__Activity__. From the listing below, copy only the lines running from the line that contains "Underutilized Land: The" to the line that contains "August 2025 (1121, 657)", both included.
---- Provided records
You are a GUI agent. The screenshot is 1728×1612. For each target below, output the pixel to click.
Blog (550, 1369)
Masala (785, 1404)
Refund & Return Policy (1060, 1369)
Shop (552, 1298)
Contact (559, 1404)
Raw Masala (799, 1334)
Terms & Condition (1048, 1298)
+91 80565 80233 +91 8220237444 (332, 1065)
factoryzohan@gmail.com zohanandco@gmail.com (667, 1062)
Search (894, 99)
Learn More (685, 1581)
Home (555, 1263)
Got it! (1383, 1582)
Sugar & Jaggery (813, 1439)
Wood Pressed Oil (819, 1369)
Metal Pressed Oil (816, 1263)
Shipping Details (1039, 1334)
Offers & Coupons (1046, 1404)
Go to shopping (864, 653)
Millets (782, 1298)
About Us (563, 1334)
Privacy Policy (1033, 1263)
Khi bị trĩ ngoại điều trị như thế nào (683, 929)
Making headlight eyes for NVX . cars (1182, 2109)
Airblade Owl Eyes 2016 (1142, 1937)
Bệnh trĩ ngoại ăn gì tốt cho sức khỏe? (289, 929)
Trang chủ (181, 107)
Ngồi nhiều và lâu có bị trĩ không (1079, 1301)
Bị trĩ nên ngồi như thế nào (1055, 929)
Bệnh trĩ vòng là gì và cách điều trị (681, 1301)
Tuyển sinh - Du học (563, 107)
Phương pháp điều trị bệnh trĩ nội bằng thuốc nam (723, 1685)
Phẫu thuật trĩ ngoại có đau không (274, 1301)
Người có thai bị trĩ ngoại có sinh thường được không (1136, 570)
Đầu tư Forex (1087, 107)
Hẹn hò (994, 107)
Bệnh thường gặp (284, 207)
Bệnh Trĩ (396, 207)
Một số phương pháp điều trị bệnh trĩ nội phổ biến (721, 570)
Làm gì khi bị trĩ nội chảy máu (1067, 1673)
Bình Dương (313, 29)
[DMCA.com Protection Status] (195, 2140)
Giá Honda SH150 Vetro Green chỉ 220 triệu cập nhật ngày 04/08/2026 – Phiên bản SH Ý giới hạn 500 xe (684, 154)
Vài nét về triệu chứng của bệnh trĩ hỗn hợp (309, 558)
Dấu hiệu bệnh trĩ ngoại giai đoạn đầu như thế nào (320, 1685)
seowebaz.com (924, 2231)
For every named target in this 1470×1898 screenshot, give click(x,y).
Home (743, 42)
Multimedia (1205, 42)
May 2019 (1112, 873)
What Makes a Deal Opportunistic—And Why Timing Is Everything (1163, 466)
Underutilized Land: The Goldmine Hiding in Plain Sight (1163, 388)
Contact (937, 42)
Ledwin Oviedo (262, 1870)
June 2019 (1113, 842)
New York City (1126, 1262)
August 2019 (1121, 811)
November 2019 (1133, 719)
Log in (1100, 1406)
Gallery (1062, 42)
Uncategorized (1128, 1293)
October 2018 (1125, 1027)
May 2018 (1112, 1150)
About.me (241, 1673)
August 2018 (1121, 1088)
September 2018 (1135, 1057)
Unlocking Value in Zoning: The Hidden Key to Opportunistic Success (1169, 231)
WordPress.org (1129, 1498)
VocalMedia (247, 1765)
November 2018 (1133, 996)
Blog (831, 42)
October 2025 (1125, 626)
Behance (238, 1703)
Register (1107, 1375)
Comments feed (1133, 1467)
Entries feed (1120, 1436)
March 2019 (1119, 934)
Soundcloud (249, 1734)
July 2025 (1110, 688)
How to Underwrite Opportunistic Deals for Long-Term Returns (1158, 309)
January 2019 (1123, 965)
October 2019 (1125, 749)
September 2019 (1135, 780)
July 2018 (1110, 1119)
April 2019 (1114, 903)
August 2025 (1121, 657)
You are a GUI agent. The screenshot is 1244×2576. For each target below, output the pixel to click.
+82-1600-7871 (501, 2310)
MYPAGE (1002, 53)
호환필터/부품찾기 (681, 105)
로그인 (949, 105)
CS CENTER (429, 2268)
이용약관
--------
__Solved exercise__.
Underutilized Land: The Goldmine Hiding in Plain Sight (1163, 388)
Contact (937, 42)
Ledwin Oviedo (262, 1870)
June 2019 (1113, 842)
New York City (1126, 1262)
August 2019 (1121, 811)
November 2019 (1133, 719)
Log in (1100, 1406)
Gallery (1062, 42)
Uncategorized (1128, 1293)
October 2018 (1125, 1027)
May 2018 (1112, 1150)
About.me (241, 1673)
August 2018 (1121, 1088)
September 2018 (1135, 1057)
Unlocking Value in Zoning: The Hidden Key to Opportunistic Success (1169, 231)
WordPress.org (1129, 1498)
VocalMedia (247, 1765)
November 2018 (1133, 996)
Blog (831, 42)
October 2025 (1125, 626)
Behance (238, 1703)
Register (1107, 1375)
Comments feed (1133, 1467)
Entries feed (1120, 1436)
March 2019 (1119, 934)
Soundcloud (249, 1734)
July 2025 (1110, 688)
How to Underwrite Opportunistic Deals for Long-Term Returns (1158, 309)
January 2019 (1123, 965)
October 2019 (1125, 749)
September 2019 (1135, 780)
July 2018 (1110, 1119)
April 2019 (1114, 903)
August 2025 (1121, 657)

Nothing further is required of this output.